Сейчас Хозяин шел впереди своего гостя, а Хранитель, с чувством странной обреченности, шел за ним, разглядывая халат своего хозяина. Домашний халат, ослепительно синего цвета, расшитый египетскими и японскими иероглифами, вокруг которых летали желтые и алые китайские фениксы, вызвал у Федора некоторое deja vu.
Они пришли в просторную гостиную.
- Я сейчас принесу чай, - сказал Хозяин и ушел, оставив Федора в полном одиночестве.
Федор с интересом осматривался, понимая, что оказался в личном месте Хозяина, не резиденции, и не в специальной парадной приемной.
В гостиной было просторно - из мебели в комнате стоял только большой круглый стол с тремя стульями и большой антикварный буфет, наполненный изысканными безделушками, хрусталем, фарфором, венецианским стеклом.
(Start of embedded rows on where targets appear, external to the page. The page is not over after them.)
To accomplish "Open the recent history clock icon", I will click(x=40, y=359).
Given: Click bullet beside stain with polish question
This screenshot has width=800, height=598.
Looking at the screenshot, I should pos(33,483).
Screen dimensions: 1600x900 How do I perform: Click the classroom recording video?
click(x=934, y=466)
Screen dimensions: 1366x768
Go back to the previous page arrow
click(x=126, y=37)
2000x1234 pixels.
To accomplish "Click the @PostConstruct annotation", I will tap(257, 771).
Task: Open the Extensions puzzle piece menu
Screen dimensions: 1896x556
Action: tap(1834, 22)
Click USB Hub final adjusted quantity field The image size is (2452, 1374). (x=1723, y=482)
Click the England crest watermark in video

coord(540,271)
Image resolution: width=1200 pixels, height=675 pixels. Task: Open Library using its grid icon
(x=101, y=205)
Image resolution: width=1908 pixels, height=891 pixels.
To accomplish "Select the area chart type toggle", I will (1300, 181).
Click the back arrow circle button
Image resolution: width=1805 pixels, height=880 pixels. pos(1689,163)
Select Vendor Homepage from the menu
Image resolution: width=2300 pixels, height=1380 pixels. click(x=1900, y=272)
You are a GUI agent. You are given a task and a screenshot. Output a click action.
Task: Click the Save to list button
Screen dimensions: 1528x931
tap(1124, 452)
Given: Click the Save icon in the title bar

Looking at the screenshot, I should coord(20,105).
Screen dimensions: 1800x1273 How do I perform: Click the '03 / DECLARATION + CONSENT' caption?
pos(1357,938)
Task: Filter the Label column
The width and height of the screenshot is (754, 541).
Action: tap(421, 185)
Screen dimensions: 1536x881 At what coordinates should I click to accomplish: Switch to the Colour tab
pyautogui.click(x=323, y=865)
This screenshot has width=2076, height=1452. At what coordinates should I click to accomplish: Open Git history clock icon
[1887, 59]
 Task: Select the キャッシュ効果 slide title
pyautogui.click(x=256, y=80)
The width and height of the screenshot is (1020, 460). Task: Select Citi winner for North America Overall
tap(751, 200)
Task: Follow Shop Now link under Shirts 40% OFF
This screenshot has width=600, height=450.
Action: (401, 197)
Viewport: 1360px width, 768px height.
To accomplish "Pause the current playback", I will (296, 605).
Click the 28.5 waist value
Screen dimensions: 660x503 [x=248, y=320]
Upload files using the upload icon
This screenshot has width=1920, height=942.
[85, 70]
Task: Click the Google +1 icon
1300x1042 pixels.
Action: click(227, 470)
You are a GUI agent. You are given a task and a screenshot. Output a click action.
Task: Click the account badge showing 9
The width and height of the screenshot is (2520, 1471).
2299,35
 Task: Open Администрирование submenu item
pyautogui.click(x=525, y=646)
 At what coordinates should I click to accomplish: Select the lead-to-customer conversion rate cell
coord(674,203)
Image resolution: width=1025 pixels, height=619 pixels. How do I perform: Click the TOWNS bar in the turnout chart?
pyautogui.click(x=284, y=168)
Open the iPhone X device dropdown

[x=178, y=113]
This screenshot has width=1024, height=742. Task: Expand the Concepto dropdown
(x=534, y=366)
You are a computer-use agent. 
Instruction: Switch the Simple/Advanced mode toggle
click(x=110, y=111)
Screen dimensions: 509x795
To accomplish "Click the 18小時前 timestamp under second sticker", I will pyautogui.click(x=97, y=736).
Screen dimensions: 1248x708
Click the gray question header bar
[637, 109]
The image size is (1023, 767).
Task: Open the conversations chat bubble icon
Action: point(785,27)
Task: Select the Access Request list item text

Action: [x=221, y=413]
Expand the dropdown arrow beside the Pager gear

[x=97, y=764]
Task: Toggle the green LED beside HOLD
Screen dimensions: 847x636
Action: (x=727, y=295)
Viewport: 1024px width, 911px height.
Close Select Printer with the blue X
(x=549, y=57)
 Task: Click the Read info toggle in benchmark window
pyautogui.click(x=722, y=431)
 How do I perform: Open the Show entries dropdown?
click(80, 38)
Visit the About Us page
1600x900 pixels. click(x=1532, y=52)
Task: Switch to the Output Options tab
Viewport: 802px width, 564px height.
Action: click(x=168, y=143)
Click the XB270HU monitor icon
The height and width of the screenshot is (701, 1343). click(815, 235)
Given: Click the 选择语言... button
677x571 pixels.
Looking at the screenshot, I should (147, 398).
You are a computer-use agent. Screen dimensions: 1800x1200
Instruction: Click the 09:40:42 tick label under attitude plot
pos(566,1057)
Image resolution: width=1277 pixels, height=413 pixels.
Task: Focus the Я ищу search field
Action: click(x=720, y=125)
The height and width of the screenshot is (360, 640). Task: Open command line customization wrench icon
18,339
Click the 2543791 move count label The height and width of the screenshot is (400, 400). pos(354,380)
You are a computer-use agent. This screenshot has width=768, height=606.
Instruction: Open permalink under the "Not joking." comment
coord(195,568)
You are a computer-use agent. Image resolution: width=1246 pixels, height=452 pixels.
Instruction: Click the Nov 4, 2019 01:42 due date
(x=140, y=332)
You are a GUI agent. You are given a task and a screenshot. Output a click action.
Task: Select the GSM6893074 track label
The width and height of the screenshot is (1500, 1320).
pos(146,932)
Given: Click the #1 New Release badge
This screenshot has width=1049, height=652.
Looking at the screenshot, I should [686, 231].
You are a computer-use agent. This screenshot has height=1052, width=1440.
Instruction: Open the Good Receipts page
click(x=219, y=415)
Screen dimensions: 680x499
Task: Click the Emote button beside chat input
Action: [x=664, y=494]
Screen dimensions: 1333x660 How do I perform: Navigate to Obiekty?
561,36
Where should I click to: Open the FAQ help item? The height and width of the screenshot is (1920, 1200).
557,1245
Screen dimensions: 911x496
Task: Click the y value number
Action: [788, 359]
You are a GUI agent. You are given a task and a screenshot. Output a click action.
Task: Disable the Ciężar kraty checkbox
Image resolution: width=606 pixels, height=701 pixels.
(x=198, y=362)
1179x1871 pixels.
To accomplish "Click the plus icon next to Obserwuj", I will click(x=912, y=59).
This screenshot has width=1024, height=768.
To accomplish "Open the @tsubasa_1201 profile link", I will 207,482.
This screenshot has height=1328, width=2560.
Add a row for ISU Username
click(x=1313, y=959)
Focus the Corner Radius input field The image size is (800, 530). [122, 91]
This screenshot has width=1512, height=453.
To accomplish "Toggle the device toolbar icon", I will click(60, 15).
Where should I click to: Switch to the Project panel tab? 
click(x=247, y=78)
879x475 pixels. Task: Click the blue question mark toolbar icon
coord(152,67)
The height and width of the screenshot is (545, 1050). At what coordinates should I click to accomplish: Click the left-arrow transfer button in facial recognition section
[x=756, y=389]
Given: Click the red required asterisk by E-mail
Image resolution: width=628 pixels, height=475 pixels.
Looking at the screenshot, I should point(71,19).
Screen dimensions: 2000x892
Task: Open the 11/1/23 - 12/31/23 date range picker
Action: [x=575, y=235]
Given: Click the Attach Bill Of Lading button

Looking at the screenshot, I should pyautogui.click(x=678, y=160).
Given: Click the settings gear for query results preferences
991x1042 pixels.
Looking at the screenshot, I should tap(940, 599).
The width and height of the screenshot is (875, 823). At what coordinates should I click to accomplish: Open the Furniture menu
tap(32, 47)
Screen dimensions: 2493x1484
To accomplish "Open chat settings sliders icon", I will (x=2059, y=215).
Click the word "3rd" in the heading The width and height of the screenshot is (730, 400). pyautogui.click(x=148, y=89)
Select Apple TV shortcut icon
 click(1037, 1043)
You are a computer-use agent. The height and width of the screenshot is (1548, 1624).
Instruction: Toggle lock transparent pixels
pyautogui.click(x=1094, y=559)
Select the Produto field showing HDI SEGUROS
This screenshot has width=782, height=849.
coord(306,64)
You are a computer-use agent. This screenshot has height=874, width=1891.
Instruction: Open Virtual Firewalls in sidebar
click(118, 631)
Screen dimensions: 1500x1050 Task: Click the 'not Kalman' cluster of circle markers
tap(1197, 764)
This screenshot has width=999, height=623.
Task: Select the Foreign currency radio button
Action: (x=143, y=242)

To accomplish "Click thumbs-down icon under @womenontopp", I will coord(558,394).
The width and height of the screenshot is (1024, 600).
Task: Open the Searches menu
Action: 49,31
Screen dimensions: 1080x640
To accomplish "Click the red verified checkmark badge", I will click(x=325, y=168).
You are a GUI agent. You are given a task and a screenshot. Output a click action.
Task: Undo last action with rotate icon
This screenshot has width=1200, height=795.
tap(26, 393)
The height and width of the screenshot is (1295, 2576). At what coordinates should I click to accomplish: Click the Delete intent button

Все диковины, стоявшие в буфете, покрывал довольно толстый слой пыли. На полке буфета в беспорядке лежали столовые приборы, газеты, амулеты на цепочках и шнурках, страусовые перья. Стол, как остров, возвышавшийся в центре комнаты, был застелен золотистой скатертью, кое-где носившей следы употребления. Федора удивило совершенное отсутствие прислуги или женской руки, способной навести здесь порядок. Чтобы не быть невежливым, он продолжил деликатно осматриваться.
Из гостиной открытая дверь вела в большую полутемную комнату, по стенам там стояли ряды антикварных и редких книг. Заглядывать в нее слишком глубоко Федор не решился, и повернулся к двери, ожидая хозяина. Но тут в поле его зрения оказалась стена с большим мраморным камином. Над камином висел портрет Айланды, матери Федора. На портрете кисти Рубенса рыжая красавица в серовато-голубом туалете качалась на качелях над розовыми кустами.
Федор, как зачарованный подошел к портрету, впитывая в себя красоту и прелесть нежной фигуры. Его мать, изысканная и утонченная красавица, позировала многим художникам, но Федор никогда не видел этот образ. Сейчас она смотрела прямо на сына и улыбалась, но Федор понимал, что ее улыбка предназначалась не ему. Не в силах дольше смотреть на ожившую, пусть на какой-то миг, мать, Федор опустил глаза.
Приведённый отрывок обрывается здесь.